→ **EXERCISE**
Write the next part of the passage below about why God would create people free to refuse salvation, starting right after its final sentence.

A student asked me why God would create humans with the freedom to not accept salvation: “If He loves us and want us all to receive salvation, why did He create us, knowing many of us wouldn't? If He knows everything, then He knows that. If He knows the future, He knew that. Yet He created us anyway. Why not create humans who only choose Him? This weighs on my mind VERY heavily.”
I have three suggestions about how to think about this topic. The first suggestion is that we have to be careful about defining God in rationalistic categories “from the ground up.” When we define God on our terms as omniscient, omnibenevolent, omnipotent, etc., we then run into conflicts among those abstract categories. One silly example, but to the point: “If God is both all-powerful and can create anything he wants, can he create a rock so big that he cannot lift it?” Another example, frequently raised by atheists: “God cannot be both omnipotent and omnibenevolent and allow evil to exist. Either God is not all good or not all powerful – or, by implication, there is no such god!” The problem is created by us defining God with abstractions as well as by trying to answer questions not answered in the Bible (e.g. Why is there respectively pre-existent surd and moral evil prior to creation and prior to Adam and Eve’s sin?) Instead, our understanding of God should be based on what He reveals of Himself, “from heaven downward.” For instance, we have to be careful about foisting onto God our notions of what it would be like to stand outside of our conception of time or to be all-powerful or to be all-knowing.

→ **INFORMATION SHOWN**
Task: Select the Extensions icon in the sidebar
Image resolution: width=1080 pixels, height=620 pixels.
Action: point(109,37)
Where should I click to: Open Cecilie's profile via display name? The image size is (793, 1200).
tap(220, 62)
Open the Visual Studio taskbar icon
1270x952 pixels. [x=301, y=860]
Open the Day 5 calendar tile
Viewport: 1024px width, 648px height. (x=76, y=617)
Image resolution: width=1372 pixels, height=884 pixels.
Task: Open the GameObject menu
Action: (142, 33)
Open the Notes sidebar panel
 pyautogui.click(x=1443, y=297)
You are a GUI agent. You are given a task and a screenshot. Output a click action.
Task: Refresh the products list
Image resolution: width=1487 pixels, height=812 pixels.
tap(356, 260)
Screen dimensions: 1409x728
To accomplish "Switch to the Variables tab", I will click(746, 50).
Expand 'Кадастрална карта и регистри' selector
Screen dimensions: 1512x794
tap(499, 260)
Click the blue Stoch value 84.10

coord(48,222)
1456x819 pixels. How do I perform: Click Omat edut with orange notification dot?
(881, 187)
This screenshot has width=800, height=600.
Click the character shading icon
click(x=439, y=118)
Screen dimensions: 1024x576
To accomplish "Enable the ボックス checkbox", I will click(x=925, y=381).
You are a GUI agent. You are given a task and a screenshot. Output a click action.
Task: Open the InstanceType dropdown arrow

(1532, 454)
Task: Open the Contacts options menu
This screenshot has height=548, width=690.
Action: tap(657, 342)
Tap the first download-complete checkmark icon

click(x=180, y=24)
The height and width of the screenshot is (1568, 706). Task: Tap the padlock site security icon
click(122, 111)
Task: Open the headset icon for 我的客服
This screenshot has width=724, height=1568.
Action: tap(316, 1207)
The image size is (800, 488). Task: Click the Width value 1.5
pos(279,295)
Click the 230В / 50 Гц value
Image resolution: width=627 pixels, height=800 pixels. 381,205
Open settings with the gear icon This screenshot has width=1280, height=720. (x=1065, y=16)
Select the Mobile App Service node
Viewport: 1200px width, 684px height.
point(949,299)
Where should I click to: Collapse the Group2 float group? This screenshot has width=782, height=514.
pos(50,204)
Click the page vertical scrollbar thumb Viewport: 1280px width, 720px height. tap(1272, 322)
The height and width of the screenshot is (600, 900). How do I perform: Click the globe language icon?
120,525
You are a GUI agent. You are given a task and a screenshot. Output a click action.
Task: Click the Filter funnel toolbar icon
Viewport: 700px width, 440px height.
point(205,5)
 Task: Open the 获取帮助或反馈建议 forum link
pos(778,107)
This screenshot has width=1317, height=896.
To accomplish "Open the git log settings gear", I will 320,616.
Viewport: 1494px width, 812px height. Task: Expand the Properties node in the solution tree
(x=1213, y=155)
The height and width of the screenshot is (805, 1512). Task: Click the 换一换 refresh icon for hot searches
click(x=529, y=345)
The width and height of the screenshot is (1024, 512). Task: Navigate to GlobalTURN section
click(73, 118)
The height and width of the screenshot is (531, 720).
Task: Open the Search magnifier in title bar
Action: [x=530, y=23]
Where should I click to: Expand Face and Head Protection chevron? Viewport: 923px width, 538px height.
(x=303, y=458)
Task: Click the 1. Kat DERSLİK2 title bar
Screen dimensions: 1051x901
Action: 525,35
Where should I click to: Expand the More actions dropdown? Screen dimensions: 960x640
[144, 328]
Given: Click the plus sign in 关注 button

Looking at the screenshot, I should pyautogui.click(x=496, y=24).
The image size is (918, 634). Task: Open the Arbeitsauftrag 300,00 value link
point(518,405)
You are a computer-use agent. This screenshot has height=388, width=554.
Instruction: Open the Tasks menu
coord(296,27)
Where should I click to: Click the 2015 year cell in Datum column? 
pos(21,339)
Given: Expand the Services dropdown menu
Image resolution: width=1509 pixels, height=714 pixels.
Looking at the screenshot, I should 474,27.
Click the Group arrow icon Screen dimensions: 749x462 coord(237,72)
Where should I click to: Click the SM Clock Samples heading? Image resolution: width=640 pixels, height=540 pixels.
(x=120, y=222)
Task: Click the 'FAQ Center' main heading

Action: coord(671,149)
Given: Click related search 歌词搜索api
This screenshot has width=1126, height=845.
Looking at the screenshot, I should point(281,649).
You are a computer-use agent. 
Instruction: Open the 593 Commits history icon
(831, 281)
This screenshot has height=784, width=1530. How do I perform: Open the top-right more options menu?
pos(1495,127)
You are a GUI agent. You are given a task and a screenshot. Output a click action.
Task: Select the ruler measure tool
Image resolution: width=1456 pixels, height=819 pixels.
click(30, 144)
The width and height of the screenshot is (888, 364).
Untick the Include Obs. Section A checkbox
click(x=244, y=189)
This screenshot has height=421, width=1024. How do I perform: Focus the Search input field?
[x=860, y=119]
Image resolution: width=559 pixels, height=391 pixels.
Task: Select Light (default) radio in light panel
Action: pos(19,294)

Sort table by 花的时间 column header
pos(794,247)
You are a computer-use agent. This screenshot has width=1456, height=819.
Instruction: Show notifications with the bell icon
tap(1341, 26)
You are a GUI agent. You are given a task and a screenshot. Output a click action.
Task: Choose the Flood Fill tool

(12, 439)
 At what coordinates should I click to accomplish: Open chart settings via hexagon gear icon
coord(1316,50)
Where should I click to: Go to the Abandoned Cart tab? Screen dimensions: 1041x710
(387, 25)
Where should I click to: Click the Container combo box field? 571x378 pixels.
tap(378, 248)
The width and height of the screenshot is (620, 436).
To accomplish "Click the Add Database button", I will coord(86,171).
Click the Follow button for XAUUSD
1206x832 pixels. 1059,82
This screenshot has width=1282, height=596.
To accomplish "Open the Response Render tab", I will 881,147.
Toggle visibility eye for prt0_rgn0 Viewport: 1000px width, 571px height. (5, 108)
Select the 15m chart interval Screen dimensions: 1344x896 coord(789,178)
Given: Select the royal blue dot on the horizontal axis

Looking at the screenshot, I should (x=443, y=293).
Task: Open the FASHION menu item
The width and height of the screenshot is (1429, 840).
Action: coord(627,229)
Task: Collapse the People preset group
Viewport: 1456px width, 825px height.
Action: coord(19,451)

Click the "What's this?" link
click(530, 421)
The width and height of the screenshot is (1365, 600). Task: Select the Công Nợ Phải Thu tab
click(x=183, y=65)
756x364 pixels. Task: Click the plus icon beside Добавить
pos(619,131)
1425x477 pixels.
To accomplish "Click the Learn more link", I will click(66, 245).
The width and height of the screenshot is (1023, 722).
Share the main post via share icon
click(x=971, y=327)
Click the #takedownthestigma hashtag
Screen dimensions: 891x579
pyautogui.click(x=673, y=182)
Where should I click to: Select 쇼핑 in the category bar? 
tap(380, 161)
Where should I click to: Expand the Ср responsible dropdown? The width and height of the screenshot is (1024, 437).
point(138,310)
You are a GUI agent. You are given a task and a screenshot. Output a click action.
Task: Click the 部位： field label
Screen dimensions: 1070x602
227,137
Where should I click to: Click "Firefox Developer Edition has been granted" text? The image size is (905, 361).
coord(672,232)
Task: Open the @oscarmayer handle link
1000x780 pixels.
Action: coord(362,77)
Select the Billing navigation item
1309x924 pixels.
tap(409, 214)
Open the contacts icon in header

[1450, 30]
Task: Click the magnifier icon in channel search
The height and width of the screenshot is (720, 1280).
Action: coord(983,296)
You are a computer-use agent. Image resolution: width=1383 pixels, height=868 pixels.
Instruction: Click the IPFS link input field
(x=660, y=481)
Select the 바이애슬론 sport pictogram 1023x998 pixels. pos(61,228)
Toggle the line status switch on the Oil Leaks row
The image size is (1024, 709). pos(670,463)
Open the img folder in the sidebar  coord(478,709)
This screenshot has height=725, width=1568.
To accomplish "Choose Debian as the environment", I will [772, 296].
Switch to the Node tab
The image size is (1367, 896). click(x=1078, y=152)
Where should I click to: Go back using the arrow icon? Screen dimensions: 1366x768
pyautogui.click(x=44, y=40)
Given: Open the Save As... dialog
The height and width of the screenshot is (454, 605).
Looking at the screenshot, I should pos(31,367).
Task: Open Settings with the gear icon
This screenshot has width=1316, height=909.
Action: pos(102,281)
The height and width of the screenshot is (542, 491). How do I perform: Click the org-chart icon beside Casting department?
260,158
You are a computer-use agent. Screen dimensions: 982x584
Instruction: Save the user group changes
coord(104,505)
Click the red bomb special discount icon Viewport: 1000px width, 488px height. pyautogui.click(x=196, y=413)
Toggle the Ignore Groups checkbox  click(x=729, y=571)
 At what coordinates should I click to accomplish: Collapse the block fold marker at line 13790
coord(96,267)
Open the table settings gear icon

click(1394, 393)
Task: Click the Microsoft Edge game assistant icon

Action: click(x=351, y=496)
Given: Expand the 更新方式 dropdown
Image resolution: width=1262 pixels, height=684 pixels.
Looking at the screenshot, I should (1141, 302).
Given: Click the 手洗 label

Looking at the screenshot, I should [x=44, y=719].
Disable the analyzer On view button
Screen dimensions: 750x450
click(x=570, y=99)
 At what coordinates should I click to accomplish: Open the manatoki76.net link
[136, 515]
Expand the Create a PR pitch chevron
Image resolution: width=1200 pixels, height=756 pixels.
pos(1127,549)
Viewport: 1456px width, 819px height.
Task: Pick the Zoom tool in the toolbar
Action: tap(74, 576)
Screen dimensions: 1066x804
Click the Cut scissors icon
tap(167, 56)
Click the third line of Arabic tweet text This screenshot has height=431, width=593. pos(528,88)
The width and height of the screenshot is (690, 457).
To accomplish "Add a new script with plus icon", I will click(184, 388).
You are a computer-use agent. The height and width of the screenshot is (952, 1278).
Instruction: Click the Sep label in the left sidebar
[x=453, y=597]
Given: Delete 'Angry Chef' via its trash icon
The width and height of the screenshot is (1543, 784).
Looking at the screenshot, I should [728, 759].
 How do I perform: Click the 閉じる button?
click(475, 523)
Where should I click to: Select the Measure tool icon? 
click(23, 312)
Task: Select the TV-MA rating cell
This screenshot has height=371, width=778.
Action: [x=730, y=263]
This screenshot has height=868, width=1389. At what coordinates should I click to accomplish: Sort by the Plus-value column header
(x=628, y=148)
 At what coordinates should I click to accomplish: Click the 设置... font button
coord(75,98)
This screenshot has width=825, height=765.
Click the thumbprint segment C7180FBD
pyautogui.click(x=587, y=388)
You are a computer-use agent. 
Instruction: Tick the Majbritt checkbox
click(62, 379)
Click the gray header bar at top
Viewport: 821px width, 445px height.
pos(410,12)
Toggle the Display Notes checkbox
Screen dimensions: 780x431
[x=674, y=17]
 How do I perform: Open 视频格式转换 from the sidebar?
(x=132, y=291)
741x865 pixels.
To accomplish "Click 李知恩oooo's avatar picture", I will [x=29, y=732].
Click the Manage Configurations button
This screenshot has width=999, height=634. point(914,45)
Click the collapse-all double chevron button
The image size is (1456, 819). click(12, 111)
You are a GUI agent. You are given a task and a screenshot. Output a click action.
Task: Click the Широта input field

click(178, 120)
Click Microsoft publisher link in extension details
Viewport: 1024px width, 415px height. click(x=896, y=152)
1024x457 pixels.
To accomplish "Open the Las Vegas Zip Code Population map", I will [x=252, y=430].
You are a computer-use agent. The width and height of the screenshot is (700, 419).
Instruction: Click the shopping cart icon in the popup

→ **THE RESULT**
Secondly, we need to accept the biblical portraits of the nature of humanity. A couple of key biblical portraits (Gen 1 and 2) show us that God created humanity in God’s image with the ability to exercise sovereignty over the domains of the earth and with the capacity to enter into a life-giving relationship of submission to our Creator. Another portrait (Gen 3) shows us that “evil” in the figure of the serpent (an image of chaos) pre-exists without explanation and that humanity has the freedom to choose self-rule (“be like God”) and reject the proper creature-Creator relationship. The “curse” that follows shows chaos encroaching into and damaging the spheres of the ideal God-human, human-human, and human-earth relationships. (Paul will speak of all creation coming under the reign of sin, chaos, death.) Having chosen self-rule, man is removed from access to the Tree of Life and has to face his mortality. We see a human propensity to choose self-rule and its consequences, BUT I find nothing here about a “Fall” (a non-biblical term) changing the will/nature/freedom of humanity as is often assumed.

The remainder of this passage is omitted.